参考博文：https://blog.csdn.net/asher117/article/details/82793091
主要代码如下图
from selenium import webdriver
from pyecharts.charts import PictorialBar
from pyecharts.charts import Line
from opdata.opexcel import Operatingexcel
from bs4 import BeautifulSoup
import time
import Draw as draw
import re
from pyecharts import options as opts
from collections import Counter
import jieba.posseg as psg
from snownlp import SnowNLP
# browser = webdriver.Chrome()
# #给定登陆的网址
# url = 'https://passport.weibo.cn/signin/login'
# browser.get(url)
# time.sleep(3)
def login():
    print(u'登陆新浪微博手机端...')

    # 找到输入用户名的地方，并将用户名里面的内容清空，然后送入你的账号
    username = browser.find_element_by_css_selector('#loginName')
    time.sleep(2)
    username.clear()
    username.send_keys('输入自己的账号')  # 输入自己的账号
    # 找到输入密码的地方，然后送入你的密码
    password = browser.find_element_by_css_selector('#loginPassword')
    time.sleep(2)
    password.send_keys('输入自己的密码')
    # 点击登录
    browser.find_element_by_css_selector('#loginAction').click()

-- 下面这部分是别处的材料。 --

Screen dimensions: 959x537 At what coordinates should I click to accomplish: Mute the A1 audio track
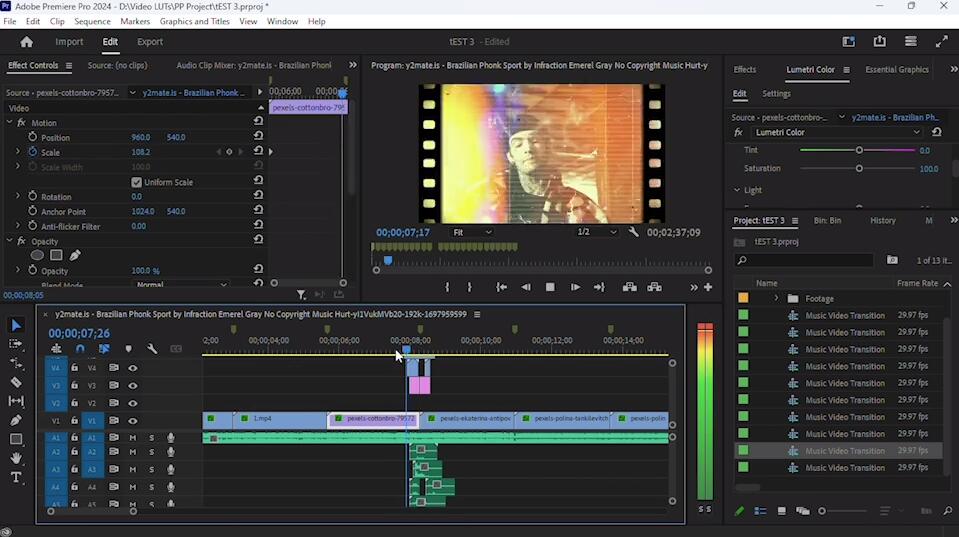tap(133, 438)
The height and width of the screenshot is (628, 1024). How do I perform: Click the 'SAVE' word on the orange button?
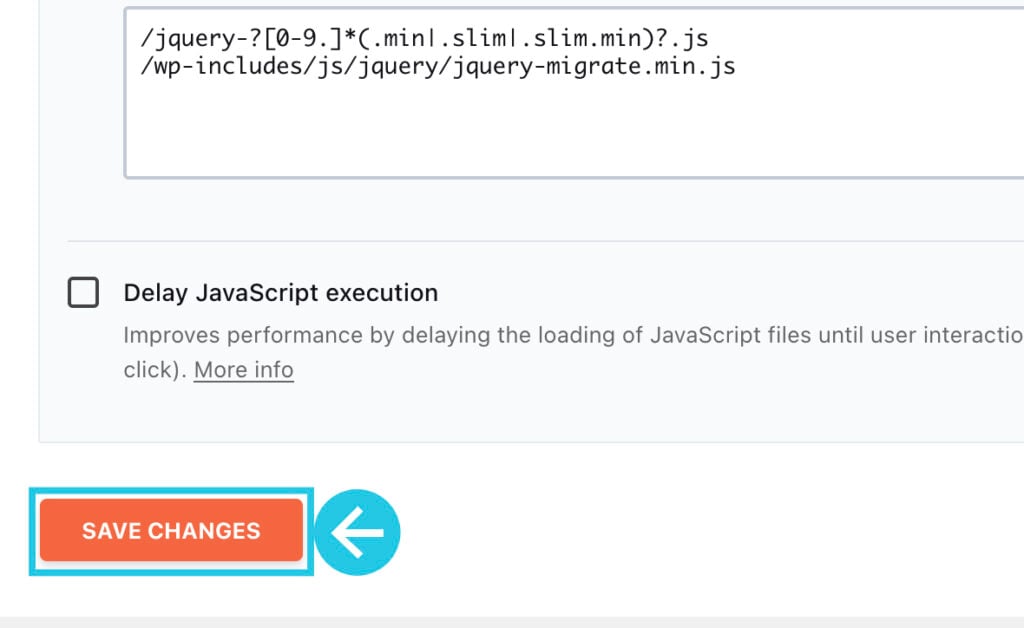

    ##这里给个15秒非常重要，因为在点击登录之后，新浪微博会有个九宫格验证码，下图有，通过程序执行的话会有点麻烦（可以参考崔庆才的Python书里面有解决方法），这里就手动
    time.sleep(15)
    print('完成登陆!')
def get_info():
    dic_info={}
    id = 'dengchao'
    niCheng = id
    # 用户的url结构为 url = 'http://weibo.cn/' + id
    url = 'http://weibo.cn/' + id
    browser.get(url)
    time.sleep(3)
    # 使用BeautifulSoup解析网页的HTML
    soup = BeautifulSoup(browser.page_source, 'lxml')
    # 爬取商户的uid信息
    uid = soup.find('td', attrs={'valign': 'top'})
    uid = uid.a['href']
    uid = uid.split('/')[1]
    # 爬取最大页码数目
    pageSize = soup.find('div', attrs={'id': 'pagelist'})

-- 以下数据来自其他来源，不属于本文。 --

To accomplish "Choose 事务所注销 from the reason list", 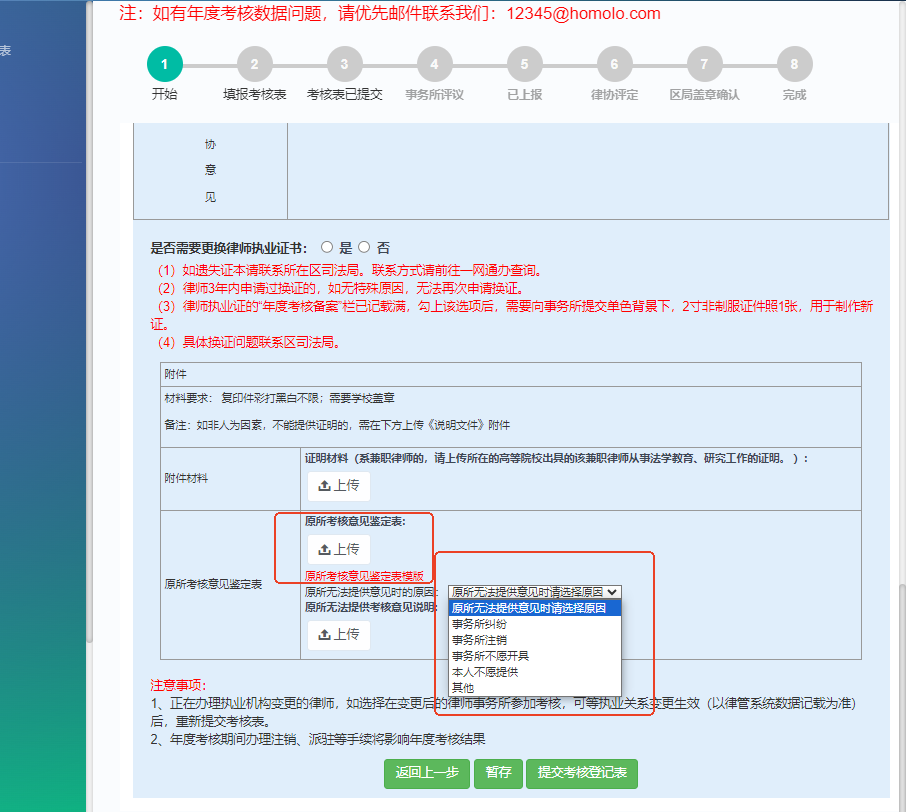I will pos(479,639).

    pageSize = pageSize.find('div').getText()
    pageSize = (pageSize.split('/')[1]).split('页')[0]
    # 爬取微博数量
    divMessage = soup.find('div', attrs={'class': 'tip2'})
    weiBoCount = divMessage.find('span').getText()
    weiBoCount = (weiBoCount.split('[')[1]).replace(']', '')
    # 爬取关注数量和粉丝数量
    a = divMessage.find_all('a')[:2]
    guanZhuCount = (a[0].getText().split('[')[1]).replace(']', '')
    fenSiCount = (a[1].getText().split('[')[1]).replace(']', '')
    dic_info.setdefault("微博总数",weiBoCount)
    dic_info.setdefault("微博关注", guanZhuCount)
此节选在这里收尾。